La actividad industrial de la provincia de Buenos Aires es la más importante del país y su ritmo de desarrollo marca el termómetro para el resto de las jurisdicciones, y fue el ministro de Hacienda y Finanzas bonaerense, Pablo López, el que alertó sobre la fuerte caída del sector desde diciembre.

«Las medidas económicas del Gobierno Nacional han infligido un daño profundo a la industria nacional. La evidencia es ya contundente». «, explicó el ministro a través de la red social X al detallar que «en diciembre (último dato disponible), la actividad industrial de la Provincia cayó 13,2%. Hasta ese momento, el desempeño anual era positivo».

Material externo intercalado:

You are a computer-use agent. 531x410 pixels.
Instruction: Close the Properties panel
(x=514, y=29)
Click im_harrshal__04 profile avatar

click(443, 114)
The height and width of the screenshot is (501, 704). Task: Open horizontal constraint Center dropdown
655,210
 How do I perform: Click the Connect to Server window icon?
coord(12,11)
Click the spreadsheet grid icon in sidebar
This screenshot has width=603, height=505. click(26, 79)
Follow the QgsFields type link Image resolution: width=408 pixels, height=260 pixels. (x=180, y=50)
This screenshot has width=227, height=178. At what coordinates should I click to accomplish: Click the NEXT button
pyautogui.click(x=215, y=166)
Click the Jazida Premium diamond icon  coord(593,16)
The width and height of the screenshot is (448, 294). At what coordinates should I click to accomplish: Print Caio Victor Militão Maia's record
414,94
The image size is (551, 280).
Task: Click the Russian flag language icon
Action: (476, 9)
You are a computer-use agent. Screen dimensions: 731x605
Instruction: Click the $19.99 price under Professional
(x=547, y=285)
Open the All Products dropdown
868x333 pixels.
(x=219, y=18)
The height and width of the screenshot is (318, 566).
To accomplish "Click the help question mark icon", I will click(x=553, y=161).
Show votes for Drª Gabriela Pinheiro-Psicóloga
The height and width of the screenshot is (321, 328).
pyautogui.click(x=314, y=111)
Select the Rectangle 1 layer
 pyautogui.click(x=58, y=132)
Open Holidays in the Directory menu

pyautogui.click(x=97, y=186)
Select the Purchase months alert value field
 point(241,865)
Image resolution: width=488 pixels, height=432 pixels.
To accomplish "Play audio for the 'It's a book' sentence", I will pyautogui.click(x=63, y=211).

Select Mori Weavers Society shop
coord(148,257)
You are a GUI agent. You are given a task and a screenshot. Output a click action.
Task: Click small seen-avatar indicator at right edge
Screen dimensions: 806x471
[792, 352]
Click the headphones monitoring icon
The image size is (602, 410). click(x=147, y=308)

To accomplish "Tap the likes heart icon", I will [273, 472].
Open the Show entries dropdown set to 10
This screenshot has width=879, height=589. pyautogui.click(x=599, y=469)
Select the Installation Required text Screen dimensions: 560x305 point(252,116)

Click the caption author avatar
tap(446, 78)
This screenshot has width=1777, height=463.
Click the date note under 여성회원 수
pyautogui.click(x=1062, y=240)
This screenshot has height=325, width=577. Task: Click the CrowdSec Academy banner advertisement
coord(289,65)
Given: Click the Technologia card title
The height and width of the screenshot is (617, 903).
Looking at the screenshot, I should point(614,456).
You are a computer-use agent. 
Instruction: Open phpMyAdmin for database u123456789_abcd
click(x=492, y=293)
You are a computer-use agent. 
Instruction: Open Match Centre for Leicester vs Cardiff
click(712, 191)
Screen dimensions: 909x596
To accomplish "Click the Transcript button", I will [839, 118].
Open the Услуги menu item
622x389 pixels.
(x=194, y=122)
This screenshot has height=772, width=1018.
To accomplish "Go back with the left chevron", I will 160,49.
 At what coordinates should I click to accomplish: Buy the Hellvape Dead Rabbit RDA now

De acuerdo al Indicador Sintético de la Industria Manufacturera «de las 11 divisiones que componen el indicador, 8 mostraron profundos retrocesos interanuales. Los bloques que mayor retroceso mostraron fueron los productos químicos (-26,0%), máquinas y equipos (-33,6%); metales (-34,3%) y papel y cartón (-30,5%)».

A pesar de la caída de diciembre, López asegurpo que los niveles de actividad en 2023 de la industria bonaerense se situaron 11,2% por encima de los registrados en 2019, con mejoras en 8 de los 11 bloques industriales. Entre ellos, se destaca la producción de vehículos, textiles y minerales.

Para contraponer el peso de las políticas industriales en la provincia ante el nuevo gobierno nacional, el ministro resaltó que «en 4 años, Buenos Aires puso el foco en el desarrollo y los resultados fueron positivos. Frente a un Gobierno que pretende desindustrializar, en @BAProvincia defenderemos la producción de este sector estratégico».

Así, el impulso de la producción favoreció la dinamización del empleo formal en el sector industrial: «En 4 años, se crearon más de 52.000 puestos de trabajo registrados en la industria bonaerense. En el periodo equivalente de la gestión anterior, se habían destruido 62.000».

Sin embargo, a partir de entonces, «la megadevaluación sin compensación y el ajuste sin progresividad, además de regresivos, golpean mucho más a las pequeñas y medianas empresas. Según CAME, en diciembre la actividad industrial PYME cayó 27 puntos. Hay un industricidio en puerta», resaltó el ministro en su publicación.

Ese informe de CAME, habia destacado que la industria manufacturera pyme comenzó el año con una fuerte caída. En enero, se registró una merma del 30% en la facturación del sector medida a precios constantes respecto del mismo mes del año pasado.

Es el segundo mes consecutivo que la actividad fabril se retrae confirmando una tendencia preocupante. En la comparación mensual desestacionalizada, también se registró un descenso del 9,1%.

Las empresas operaron con 70,8% de su capacidad instalada, mostrando un declive de 2,3 puntos porcentuales frente a diciembre. El sector industrial está sintiendo fuerte el deterioro en el poder adquisitivo de la gente y la pérdida de competitividad en los mercados mundiales, que afecta a las empresas de perfil exportador.

Igualmente, la reducción de la producción suele ser un proceso gradual, ya que implica decisiones sobre inversiones, empleo y otros factores.